Protein nanopores as a platform for transmembrane nanodevices

Abstract

Nanopore sensing has seen vast development over the past four decades. The technique originally looked to use electrophysiological methods to study native protein channels. However, it is now possible to exploit these proteins for sensing applications. Herein, we explore methods for covalent and non-covalent modification of a biological nanopore to achieve new functionality. Chapter 1 summarises the history of nanopore technology; from its inception as a method for studying native channels, to its deployment in nanopore sensing. To achieve effective sensing, native proteins have undergone a broad range of chemical modification to achieve enhanced functionality. This chapter explores the amalgamation of biological and solid-state nanopores.

Chapter 2 seeks to the monitor the binding and catalytic turnover of substrates within a single cucurbituril molecule captured within a protein nanopore. Previous work has shown that cucurbiturils and cyclodextrins can transiently interact with an α-hemolysin channel. Capture of a single cucurbituril within a protein nanopore was achieved, and the dwell time of the binding events was optimised. Following this, it was demonstrated that observations of the catalysed Diels-Alder could be made at the single-molecule level. However, further optimisation of the resolution would be required to elucidate mechanistic information.

Chapter 3 presents methods for in situ chemical functionalisation of a biological nanopore. Here, the focus is upon the chemical modification of a wild-type protein thereby to circumventing the need for mutagenesis. Three target residues are discussed: lysine, methionine and tyrosine. Successful modification was achieved at both the lysine and methionine sites of α-hemolysin. While some provisional success was recorded with tyrosine, the modifications were not reproducible.

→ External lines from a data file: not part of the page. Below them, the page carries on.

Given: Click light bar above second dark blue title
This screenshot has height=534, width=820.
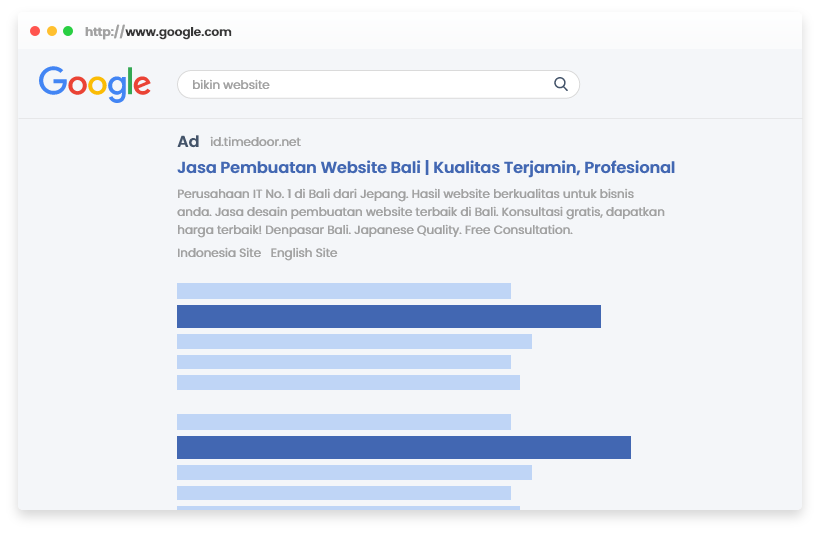Looking at the screenshot, I should click(x=344, y=422).
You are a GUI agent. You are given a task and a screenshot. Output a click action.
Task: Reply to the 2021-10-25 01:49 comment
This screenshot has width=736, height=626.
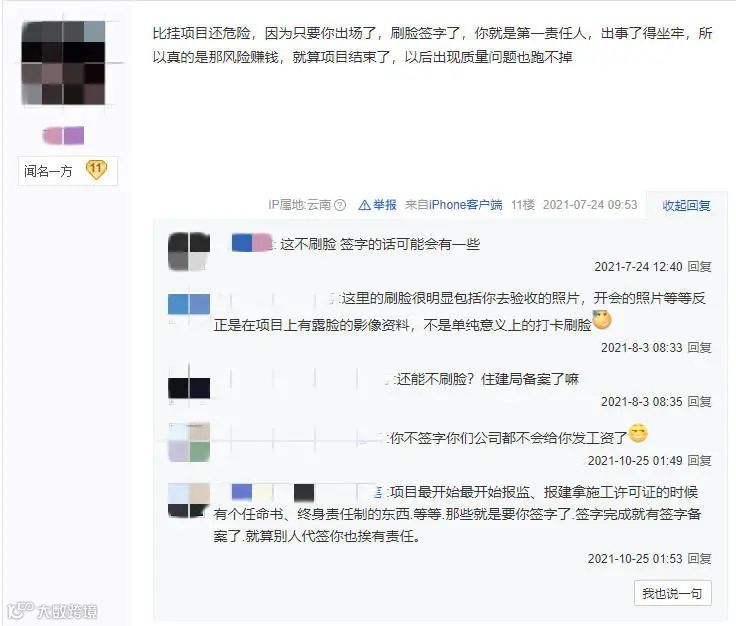tap(699, 460)
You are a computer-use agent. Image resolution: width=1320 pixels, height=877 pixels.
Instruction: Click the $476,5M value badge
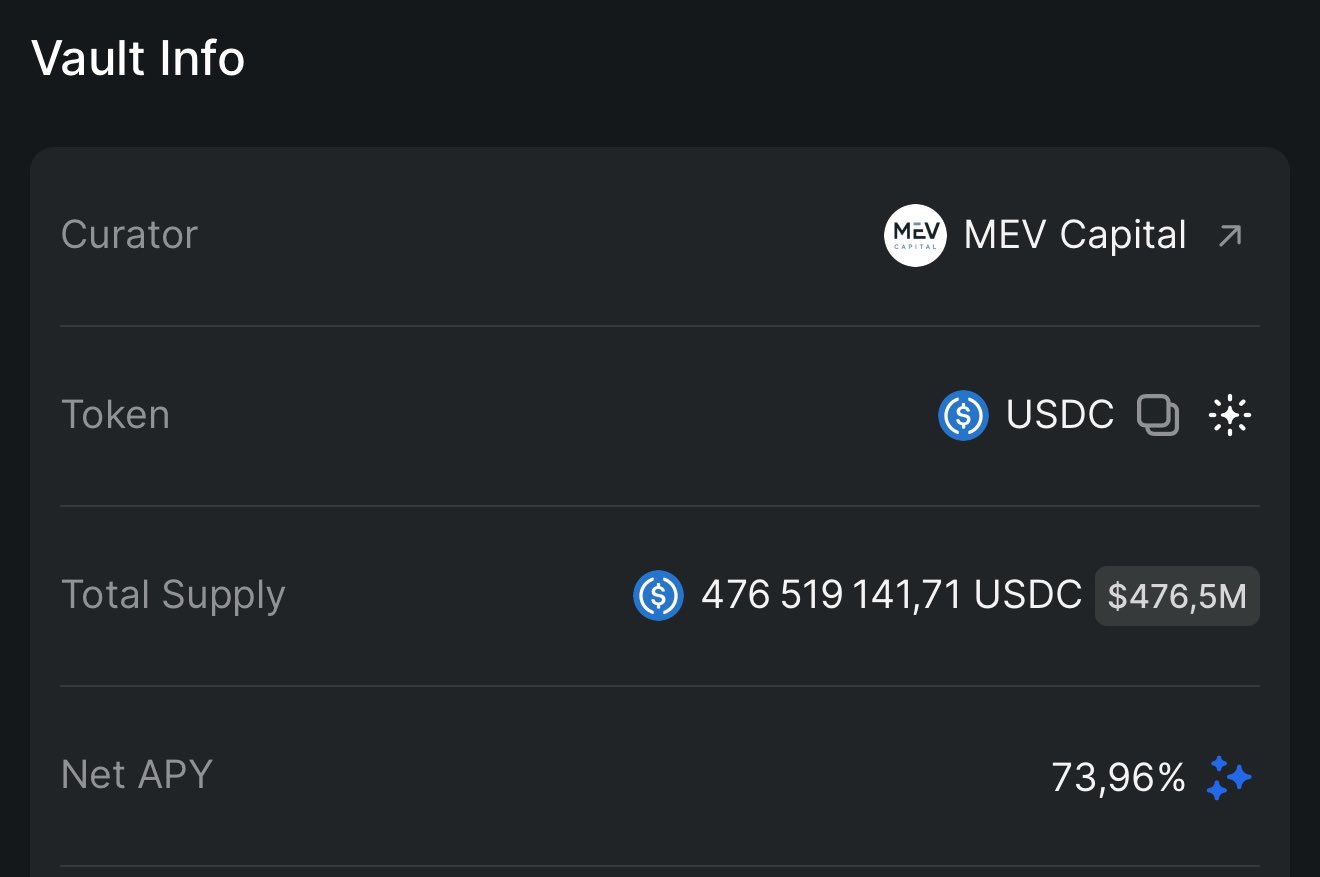pos(1177,596)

Chapter 4 introduces preliminary work towards the development of transmembrane molecular machines. This utilises the lysine modification discussed in Chapter 2 to covalently attach established synthetic molecular machines to the channel. Molecular switches, motors and pumps were all explored. Some success was achieved attaching the molecular machines to a protein channel. However, issues with pore stability limited the progress and true machine-like behaviour was not observed.